Task requirements
Starting at the line that contains "How do I perform: Click", reproduce only the lines through the end of the data, exactly, including both the first and the last; skip the pictures.

* * * *

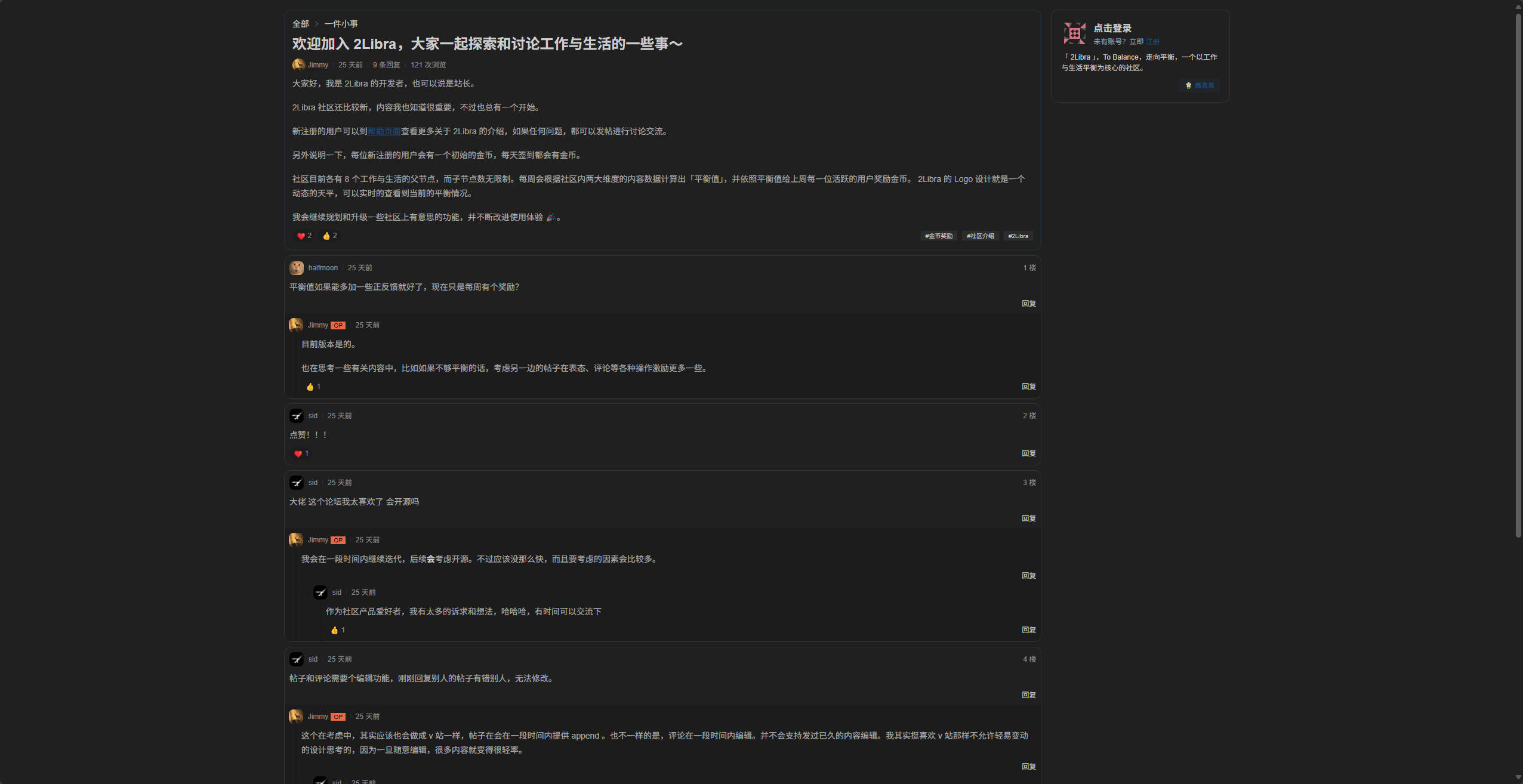The image size is (1523, 784).
Task: Click 点击登录 login heading
Action: coord(1112,28)
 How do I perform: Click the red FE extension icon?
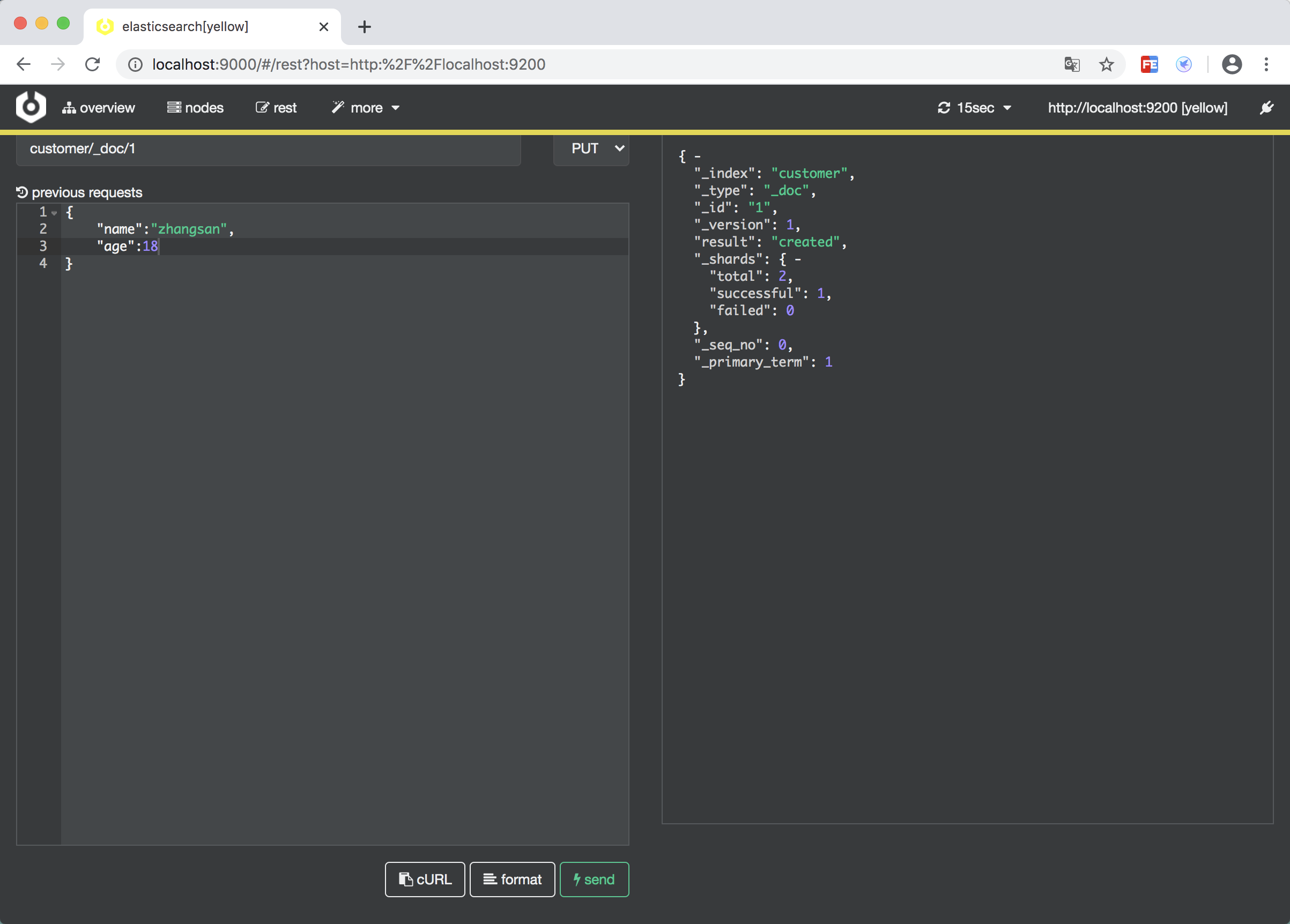pos(1149,64)

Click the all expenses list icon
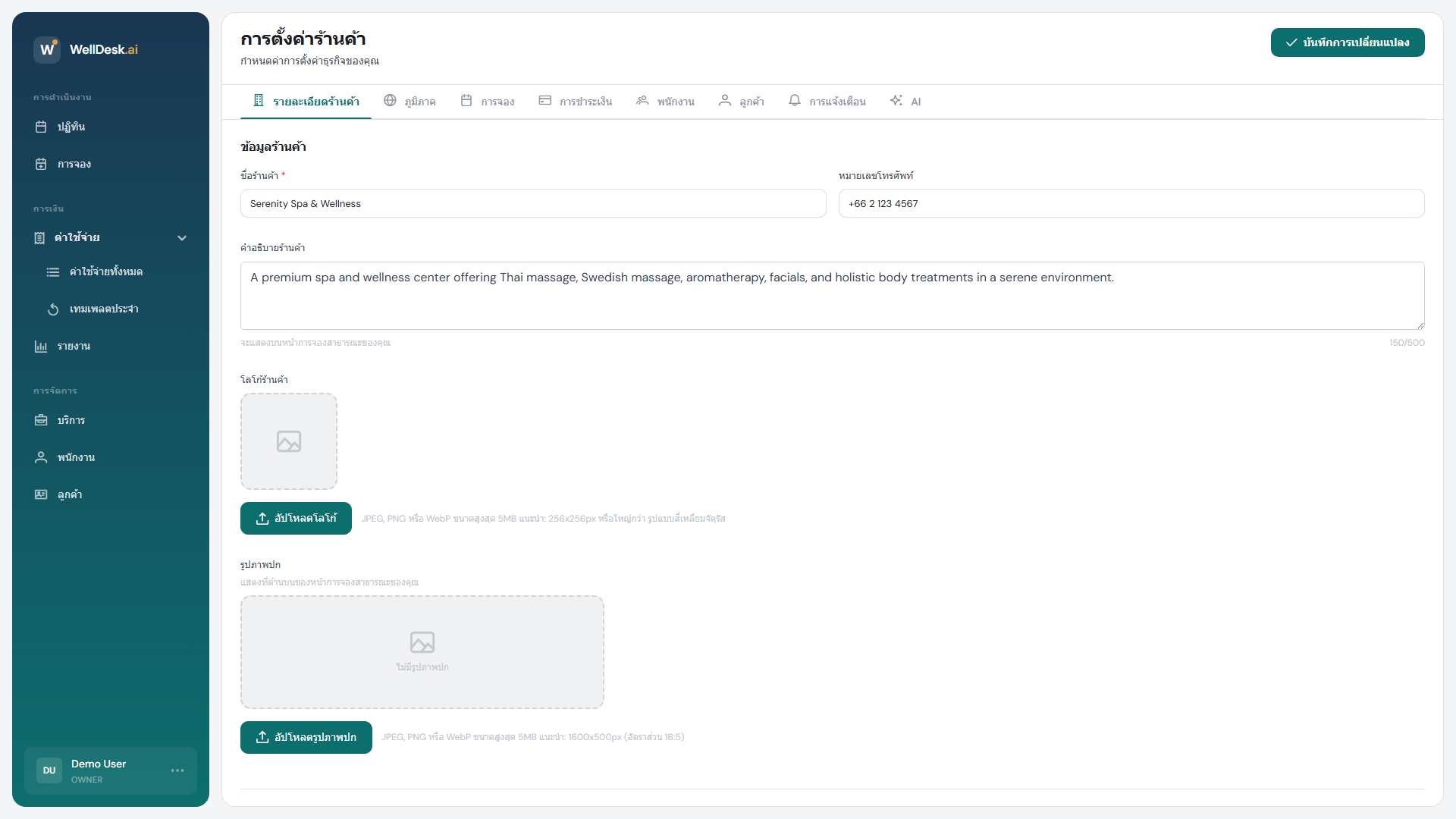[53, 272]
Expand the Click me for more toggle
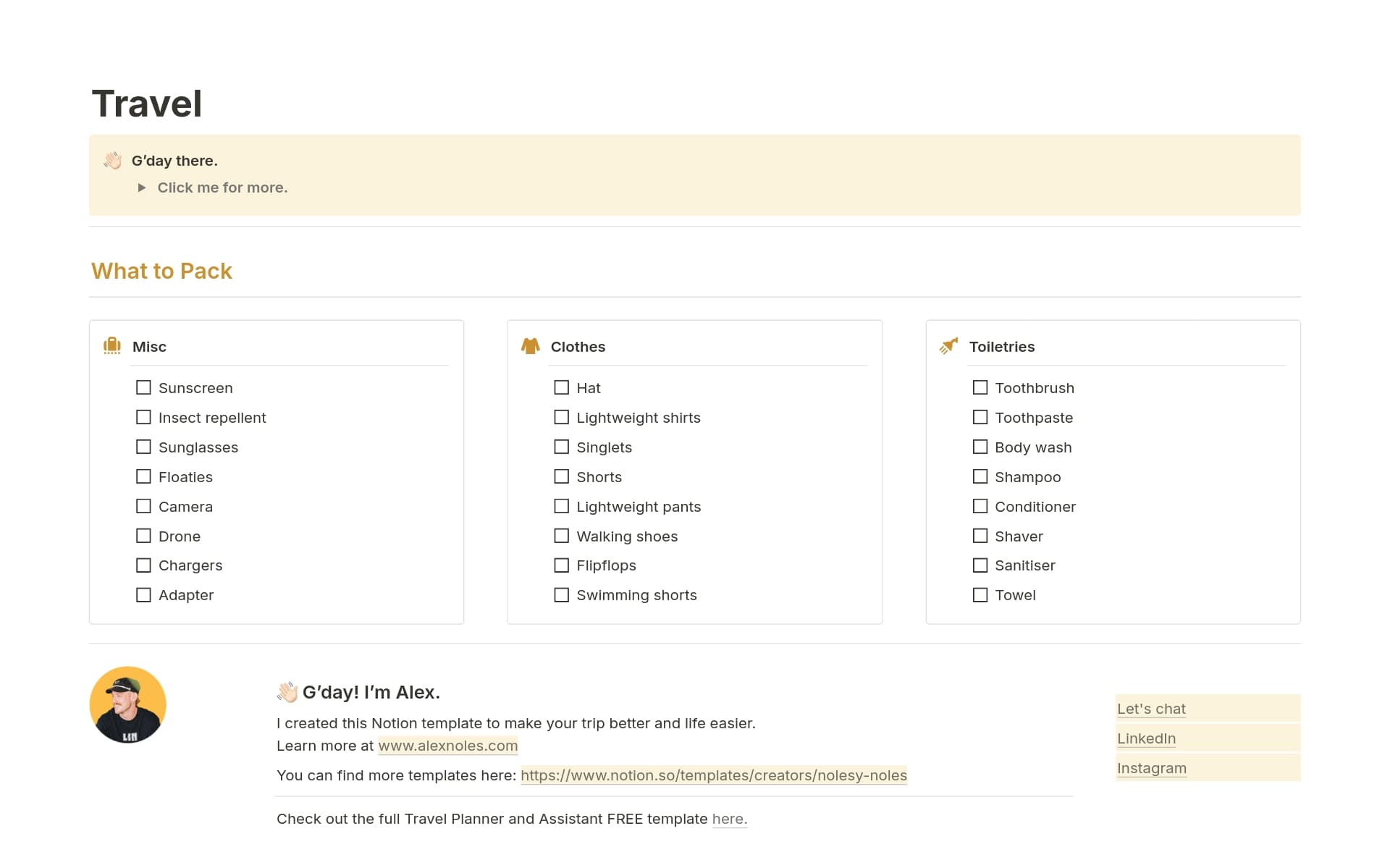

* * * *

Answer
 How do I perform: Click the red FE extension icon?
pos(1149,64)

Click the all expenses list icon
[53, 272]
Expand the Click me for more toggle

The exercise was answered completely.